Graves Disease and Inflammatory Bowel Disease: A Bidirectional Mendelian Randomization

• Published in: The journal of clinical endocrinology and metabolism Vol. 108; no. 5; pp. 1075 - 1083
• Main Authors: Xian, Wei, Wu, Dide, Liu, Boyuan, Hong, Shubin, Huo, Zijun, Xiao, Haipeng, Li, Yanbing
• Format: Journal Article
• Language: English
• Published: US Oxford University Press 01.05.2023
• Subjects: Analysis; Autoimmune diseases; Clinical; Colitis, Ulcerative - epidemiology; Colitis, Ulcerative - genetics; Comorbidity; Crohn Disease - epidemiology; Crohn Disease - genetics; Crohn's disease; Development and progression; Epidemiology; Genome-wide association studies; Genome-Wide Association Study; Genomes; Genomics; Graves disease; Graves Disease - epidemiology; Graves Disease - genetics; Humans; Inflammatory bowel disease; Inflammatory bowel diseases; Inflammatory Bowel Diseases - epidemiology; Inflammatory Bowel Diseases - genetics; Intestine; Mendelian Randomization Analysis; Pleiotropy; Quality of Life; Tofacitinib; Ulcerative colitis; Japan; China; Graves disease; Crohn disease; ulcerative colitis; Mendelian randomization; inflammatory bowel disease
• ISSN: 0021-972X; 1945-7197; 1945-7197
• DOI: 10.1210/clinem/dgac683

Abstract Context Both Graves disease (GD) and inflammatory bowel disease (IBD) are common autoimmune diseases that severely damage a patient’s quality of life.
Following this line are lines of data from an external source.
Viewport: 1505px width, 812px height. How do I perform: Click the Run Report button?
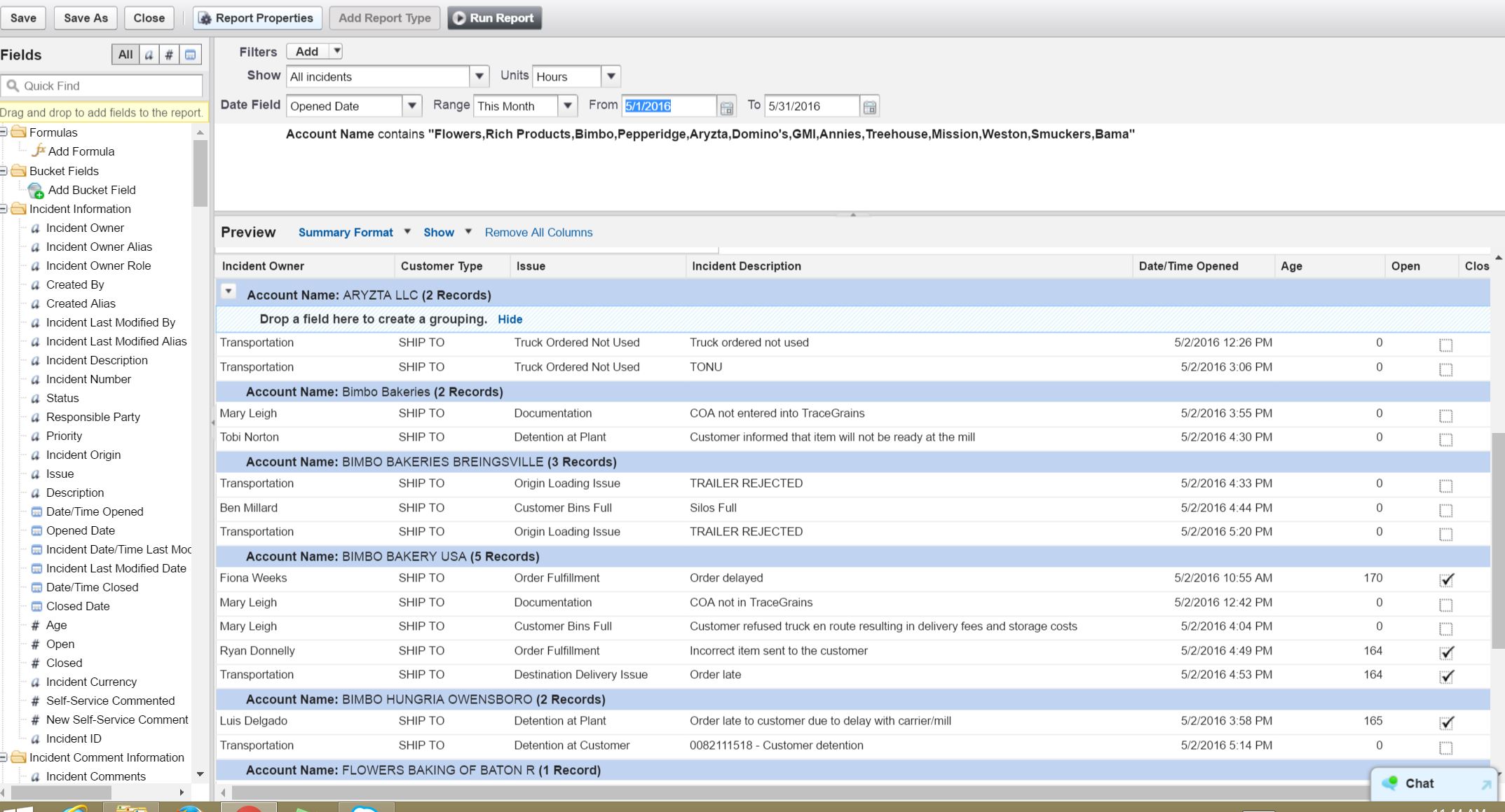pyautogui.click(x=494, y=18)
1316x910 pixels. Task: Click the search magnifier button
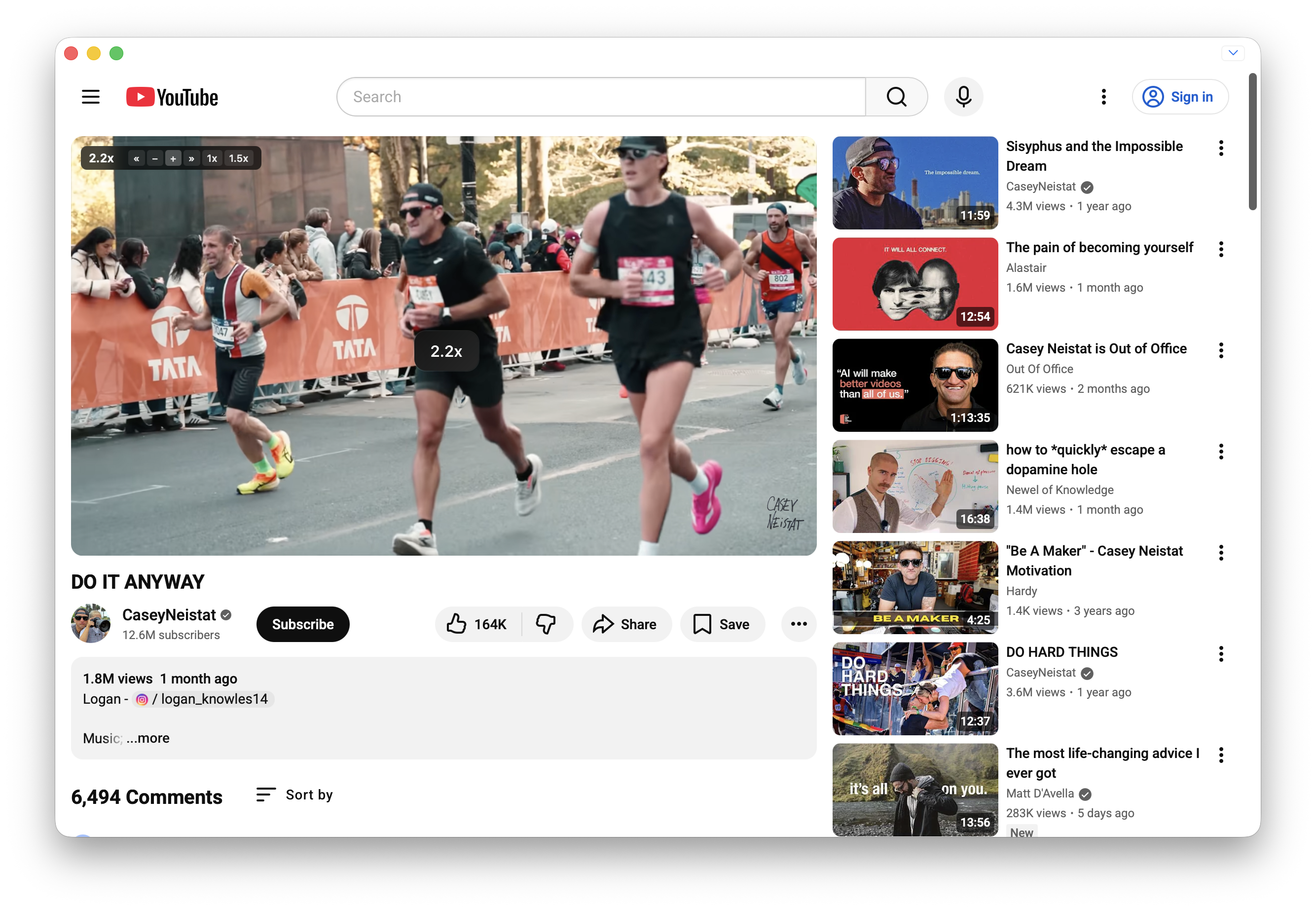pyautogui.click(x=896, y=97)
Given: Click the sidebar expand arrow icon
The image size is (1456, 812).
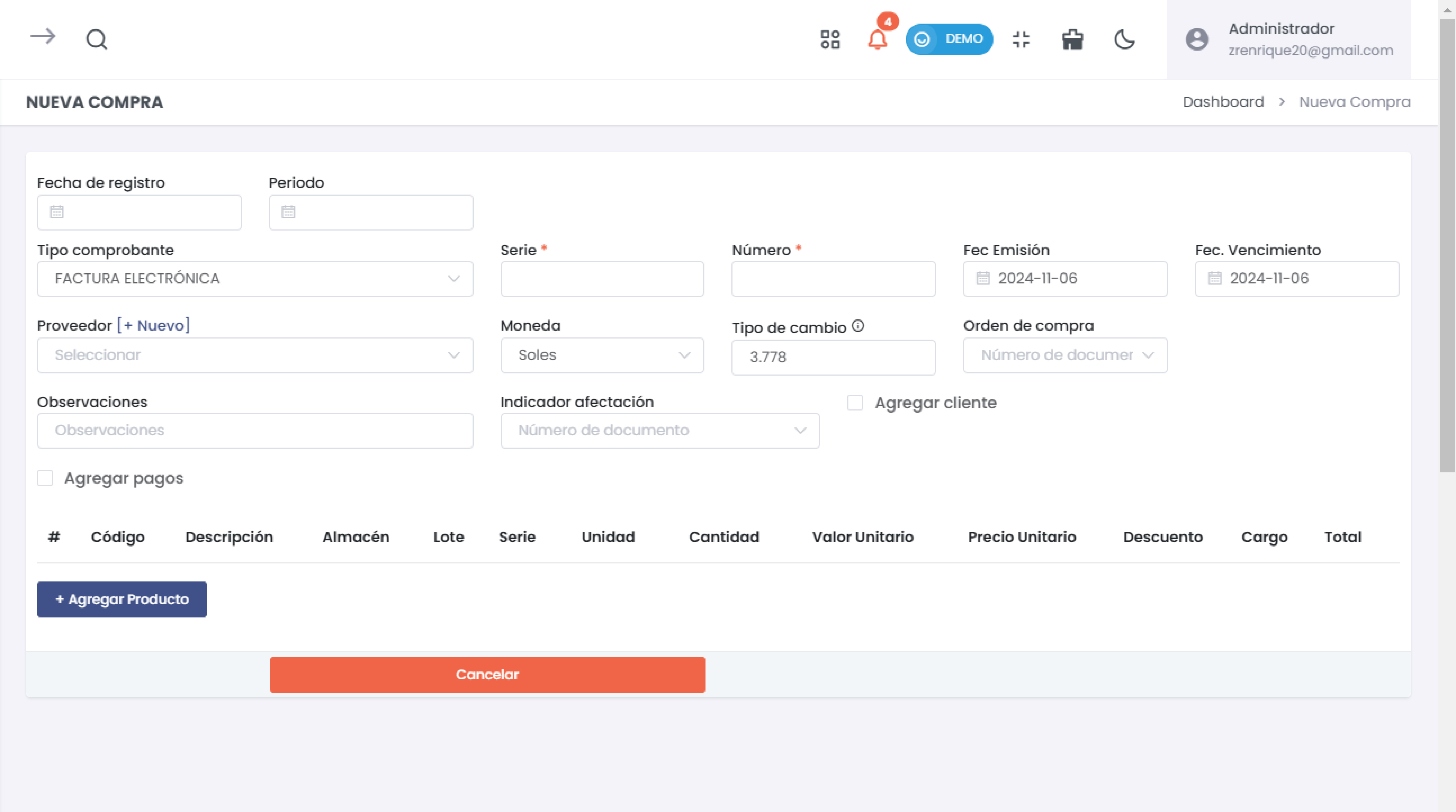Looking at the screenshot, I should pos(42,37).
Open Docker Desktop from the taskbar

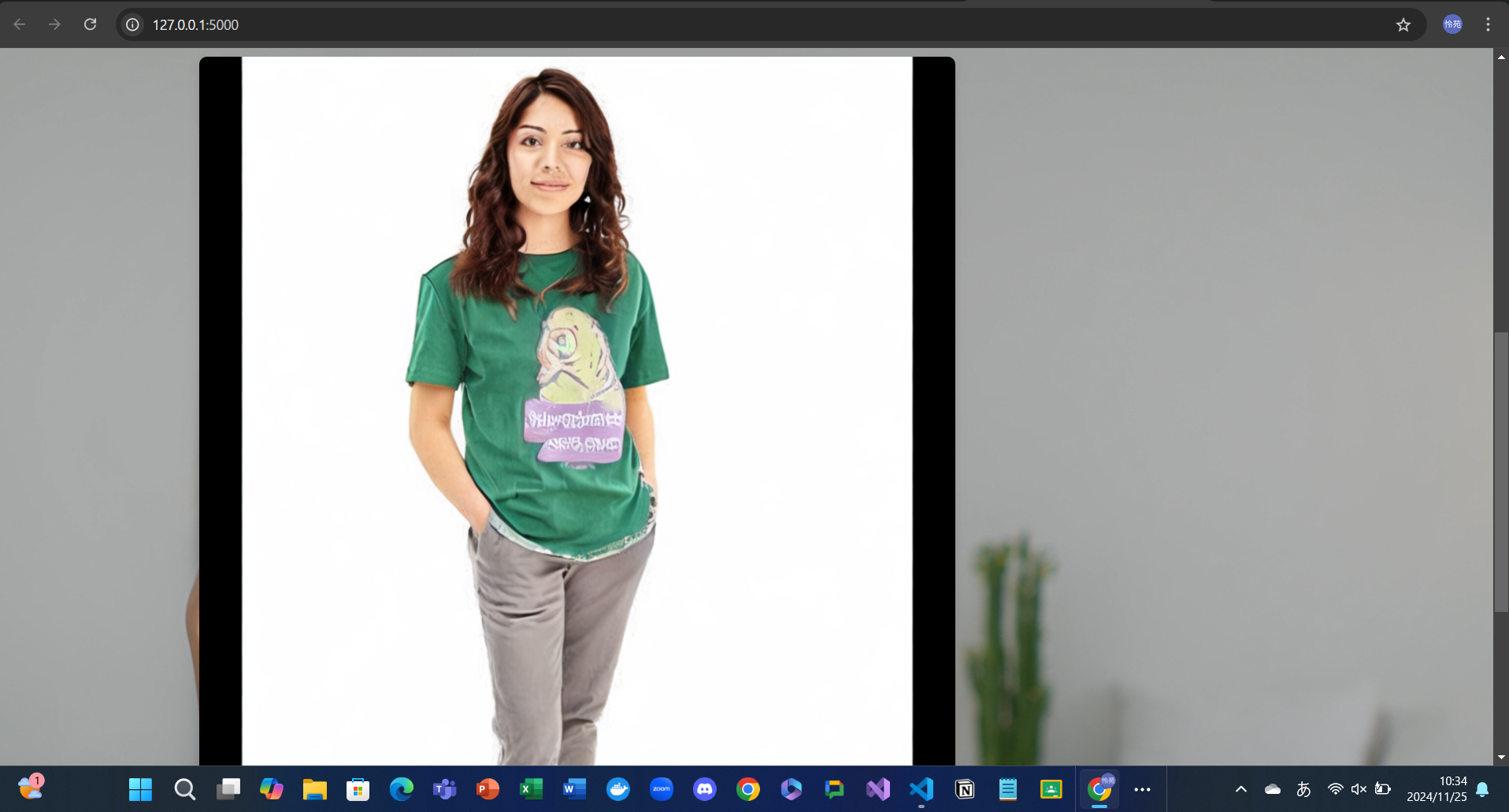[618, 789]
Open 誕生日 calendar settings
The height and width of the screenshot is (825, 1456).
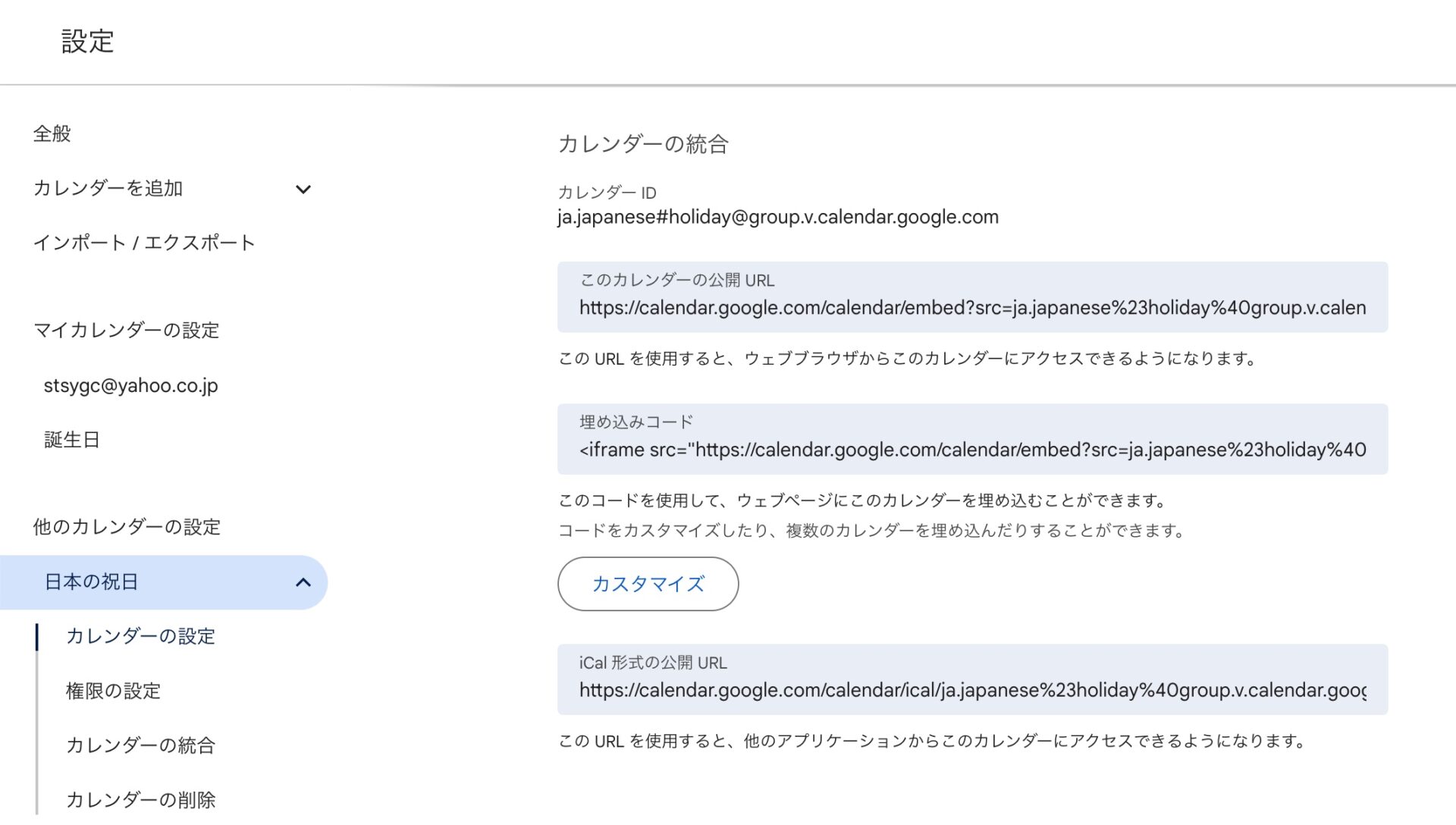coord(72,441)
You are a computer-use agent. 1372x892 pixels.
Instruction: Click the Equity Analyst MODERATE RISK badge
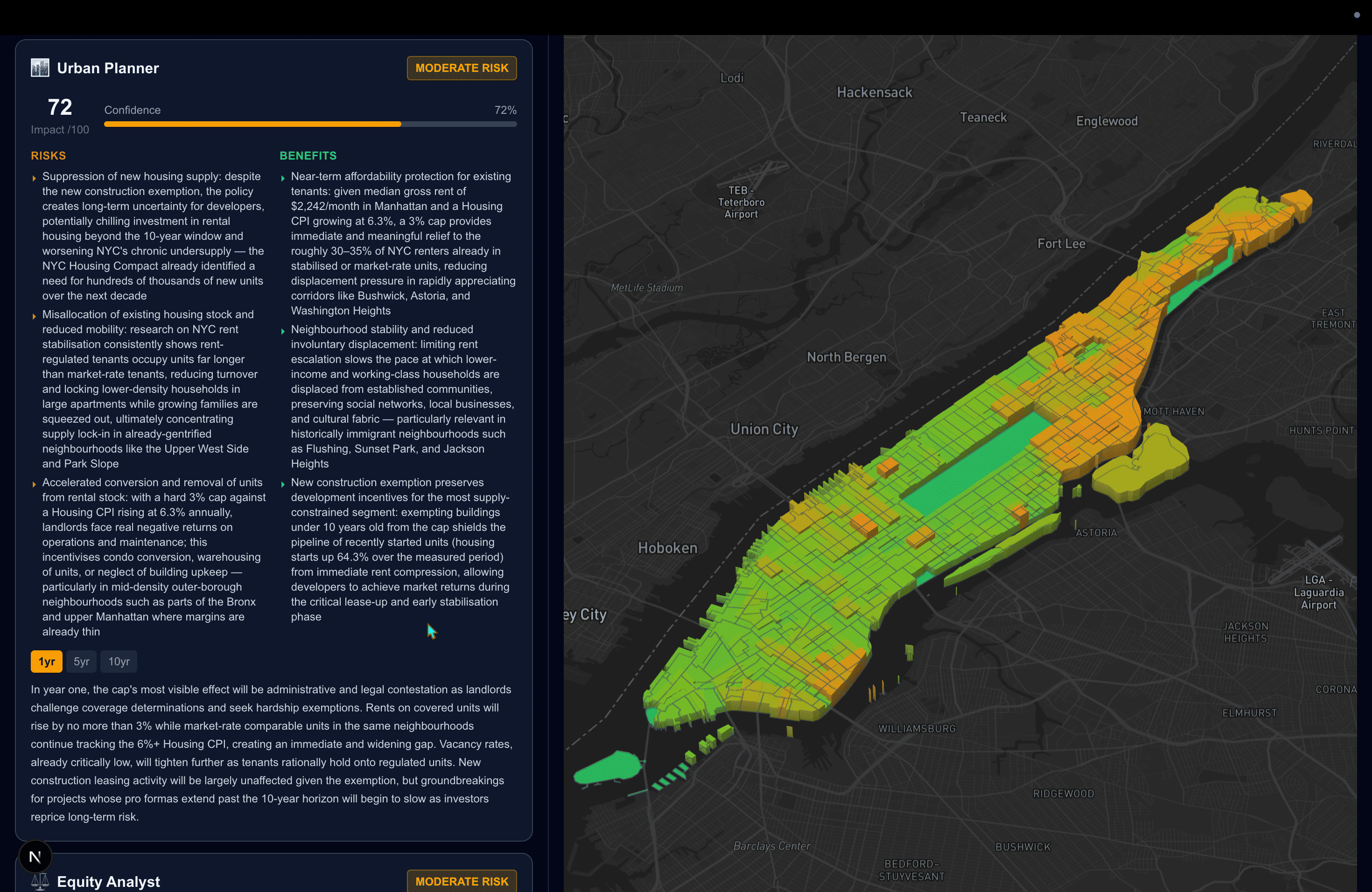pos(461,881)
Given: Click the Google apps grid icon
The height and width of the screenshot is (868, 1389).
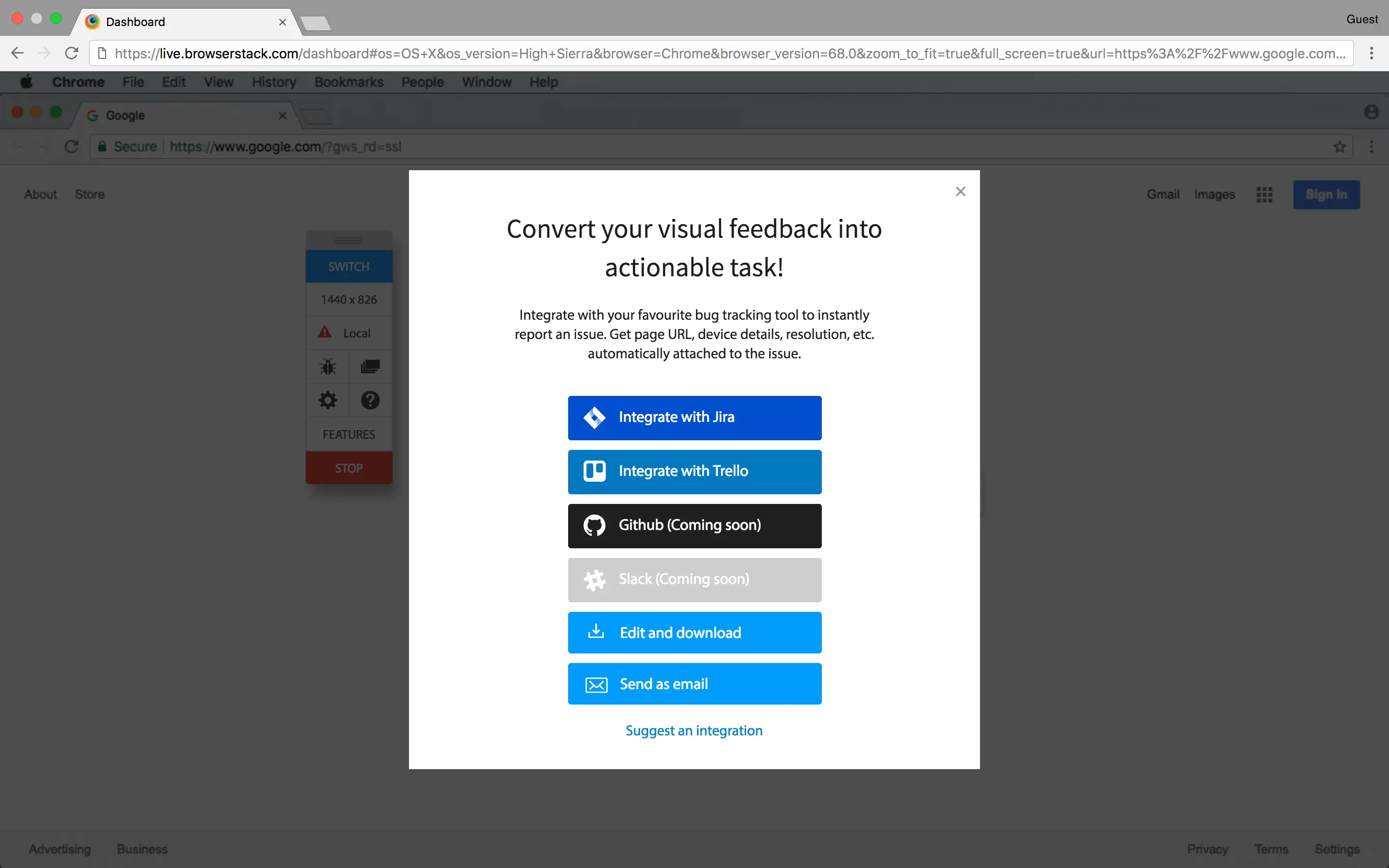Looking at the screenshot, I should tap(1264, 195).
Previous epidemiological studies have suggested associations between GD and IBD. However, whether a causal relationship exists between these 2 diseases remains unknown. Objective To infer a causal relationship between GD and IBD using bidirectional 2-sample Mendelian randomization (MR). Methods We performed bidirectional 2-sample MR to infer a causal relationship between GD and IBD using genome-wide association study summary data obtained from Biobank Japan and the International Inflammatory Bowel Disease Genetic Consortium. Several methods (random-effect inverse variance weighted, weighted median, MR-Egger regression, and MR-PRESSO) were used to ensure the robustness of the causal effect. Heterogeneity was measured based on Cochran's Q value. Horizontal pleiotropy was evaluated by MR-Egger regression and leave-one-out analysis. Results Genetically predicted IBD may increase the risk of GD by 24% (odds ratio [OR] 1.24, 95% CI 1.01-1.52, P = .041). Crohn disease (CD) may increase the risk of GD, whereas ulcerative colitis (UC) may prevent patients from developing GD. Conversely, genetically predicted GD may slightly increase the risk of CD, although evidence indicating that the presence of GD increased the risk of UC or IBD was lacking. Outlier-corrected results were consistent with raw causal estimates. Conclusion Our study revealed a potentially higher comorbidity rate for GD and CD. However, UC might represent a protective factor for GD. The underlying mechanism and potential common pathways await discovery.